What to work on.
a. In the text on Beale's flower paintings, toward which edges of the paintings are the flowers positioned?
b. Carry on the text on Beale's flower paintings from the point where it stops.

Page text.
-- BEGIN --
As the exhibition title states, the theme is "flowers". The images, although certainly florally dominated, are concerned with more than surface appearance. As in 17th-century Dutch "flower pictures" Beale's flowers are replete with subtle metaphoric allusions and implied symbols embracing the macrocosm and microcosm of the natural world (and beyond?). Beale's pictures are also about the act of painting and his obvious joy in the bravura application of paint and the assured efficacy of his painterly gestures.
Beale employs a number of pictorial devices throughout his paintings. Chief among these is the placement of his floral protagonists. These are placed right at the front of the picture plane pushing into the viewer's space in ways that demand interaction between image and viewer. The flowers (mostly single but sometimes in small groups) are positioned to the extreme right- or left-hand edge of the paintings. Their position allows them to usher us into the background landscapes. The introductory role is both attractive and meaningful and adds to the spatial depth that provides visual and thematic contrast between motif (the flower) and habitat. Allied to the role of "usher" the flowers are also spectators, as much considering the landscape they inhabit as viewers consider the totality of each image.
-- END --
Data records.
-- BEGIN --
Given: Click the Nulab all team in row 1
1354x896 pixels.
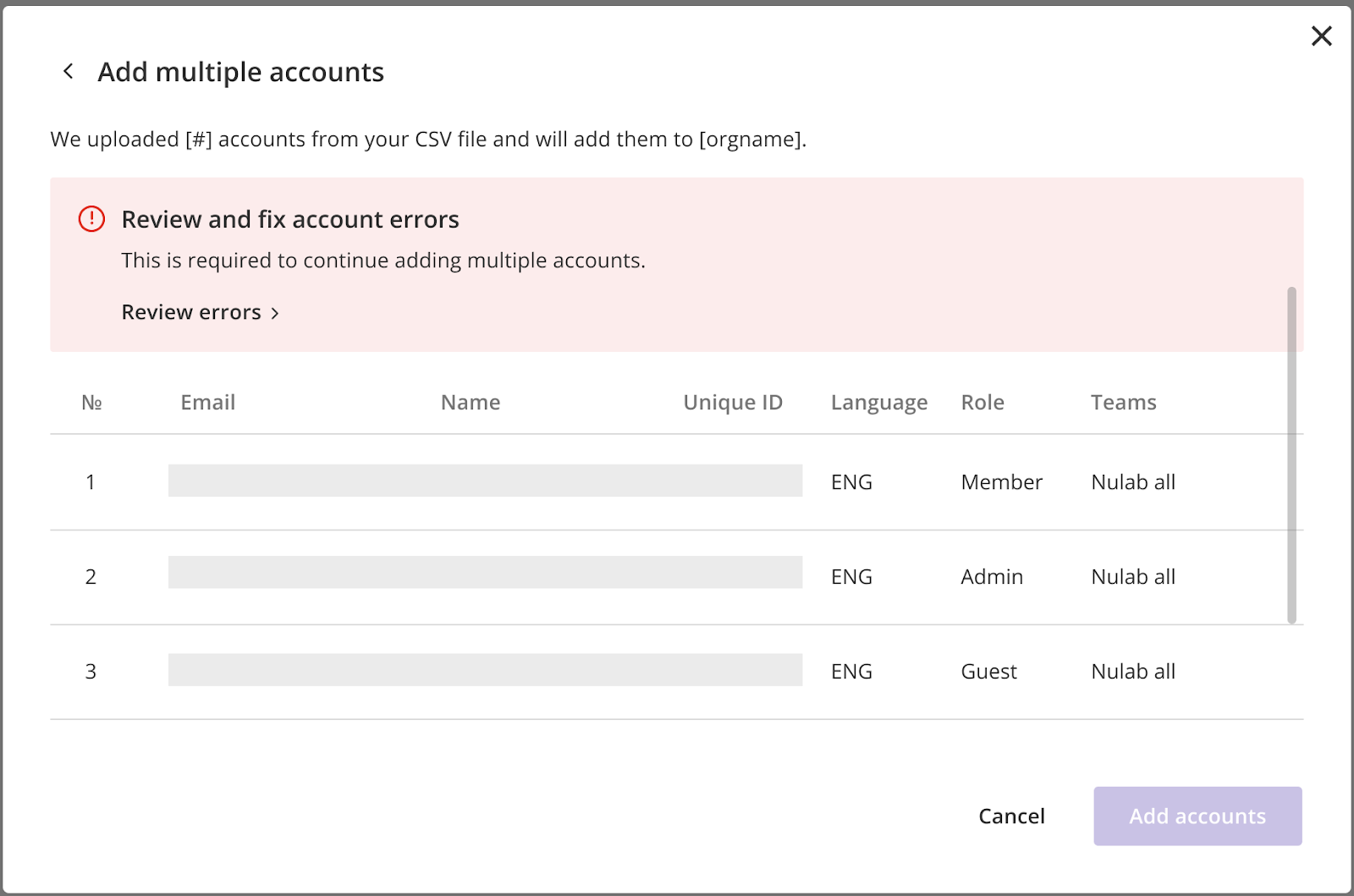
-- END --
-- BEGIN --
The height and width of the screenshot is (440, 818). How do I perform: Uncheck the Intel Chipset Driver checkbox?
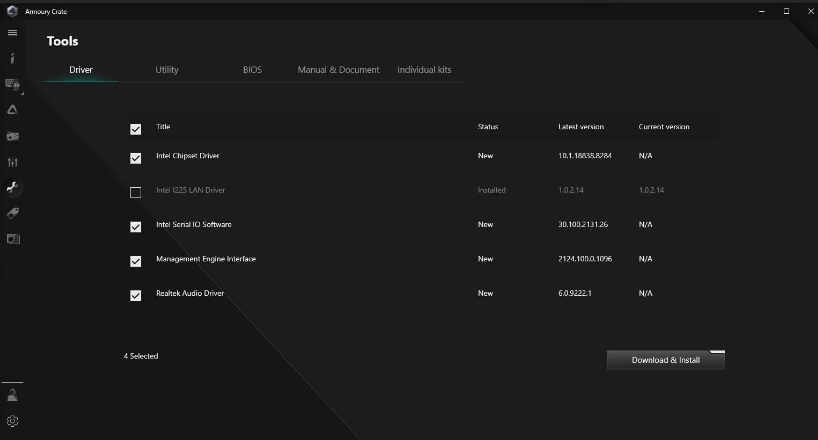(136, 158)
-- END --
Exercise results.
a. The extreme right- or left-hand edge.

b.
The backgrounds are contrasted with the flowers in (mostly) subtle ways but there are nevertheless clear demarcations between the dark moodiness of the former and the assertive vitality of the latter. Beale achieves this through his astute understanding of the way things on the surface are physically painted. His contrasts are evinced through such means as direction and depth of brush strokes as much as they are by marked tonal and chromatic placement. I see the artist's vigorous painterly activity as pictorial equivalent of the the energies of the natural world.
The exhibition is an admixture of large and small(er) works. The larger works are both physically and aesthetically impressive. The quiet grandeur implicit in these is still held by the smaller examples and both reveal Beale's control of scale and ability not to diminish visual impact through diminution of size.
While most of the exhibition is celebratory there is present in some works (eg, Catalogue 2 Magenta Perlagonium) a hint at the possibility of something darker. In these a quietly insinuative malevolence is intimated rather than stated and is evoked by dark and stormy backgrounds (Catalogues 4, 6, 7, 15 for example) or the insertion of a declarative black edge to an otherwise essentially white palette (Catalogue 2 ).
A charming inclusion is Catalogue 12 (White Tulips) a beautifully gradated tonal exercise, a paean to the simplicity of the quotidian and perhaps an acknowledgement to the joy that flowers carry with them. This is a strong exhibition that gives immediate pleasure but that also offers more to those that take the time to look beyond the surface.